Actually, given most symbols are one of:
A..Z
a..z
0..9
_

One could almost justify an "extra-compact" 6-bit encoding.

Say, for example, if one is using tagged pointers, one of the tags could
be interpreted as, say, containing 9x 6-bit chars. In this case, strings
like "strncmp"/"_Complex"/... could be stored without using any
additional memory.

For normal strings, non-ASCII cases are a small minority, but this is a
lot less true of binary data though.

>> So, having a space-efficient representation for string data can be
>> relevant, as can interning any short/recurring strings.
>
> Hmm... ok...
>

If one stores every copy of every string, this costs a lot of extra
memory. Merging them is generally effective.

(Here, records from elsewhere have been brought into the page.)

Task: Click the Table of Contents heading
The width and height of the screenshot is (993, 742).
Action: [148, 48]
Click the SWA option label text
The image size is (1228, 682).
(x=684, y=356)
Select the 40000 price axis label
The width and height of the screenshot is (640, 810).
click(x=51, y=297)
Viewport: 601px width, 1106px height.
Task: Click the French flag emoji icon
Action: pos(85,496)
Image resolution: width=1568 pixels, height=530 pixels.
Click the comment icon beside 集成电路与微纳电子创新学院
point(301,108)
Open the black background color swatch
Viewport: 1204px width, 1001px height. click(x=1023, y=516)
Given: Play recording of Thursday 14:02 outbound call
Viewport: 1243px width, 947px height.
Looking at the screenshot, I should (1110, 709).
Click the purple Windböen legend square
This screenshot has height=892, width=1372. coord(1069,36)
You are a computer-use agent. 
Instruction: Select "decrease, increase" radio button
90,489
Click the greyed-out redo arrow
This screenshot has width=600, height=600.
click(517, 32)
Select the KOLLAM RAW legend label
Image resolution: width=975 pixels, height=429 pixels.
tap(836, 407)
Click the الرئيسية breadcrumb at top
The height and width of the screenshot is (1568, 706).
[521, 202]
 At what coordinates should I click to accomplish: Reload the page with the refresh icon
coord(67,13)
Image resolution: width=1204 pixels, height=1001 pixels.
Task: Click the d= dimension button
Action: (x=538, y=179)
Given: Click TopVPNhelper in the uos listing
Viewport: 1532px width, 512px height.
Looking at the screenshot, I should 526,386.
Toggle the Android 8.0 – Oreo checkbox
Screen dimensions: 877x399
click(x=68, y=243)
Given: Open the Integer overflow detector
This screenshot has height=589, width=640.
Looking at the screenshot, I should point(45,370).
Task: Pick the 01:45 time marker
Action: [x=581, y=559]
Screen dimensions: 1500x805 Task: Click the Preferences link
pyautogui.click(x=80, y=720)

The main exception is large one-off strings, which are better if not
interned. Similarly, the longer a string is, the less likely it is to
repeat.

>>
>>
>> As noted, in my compiler, inline ASM blobs, and also entire ASM modules
>> (post preprocessor) may also be passed through the IR stage via string
>> literals, as well as some binary data blobs, such as "Resource WAD"
>> lumps, ...
>
> I would think that there is a difference between user strings
> (which may be UTF-8 or whatever) and internal representation of
> variable names. Those are two rather different things, which I
> would probably put in separate code paths.
>

One could do so, but in this case things developed along a path where it
ended up being easier to treat all of these as essentially special cases
of strings at the IL layer.

There are different opcodes for different literal types, but they are
built on top of the same underlying serialization mechanism.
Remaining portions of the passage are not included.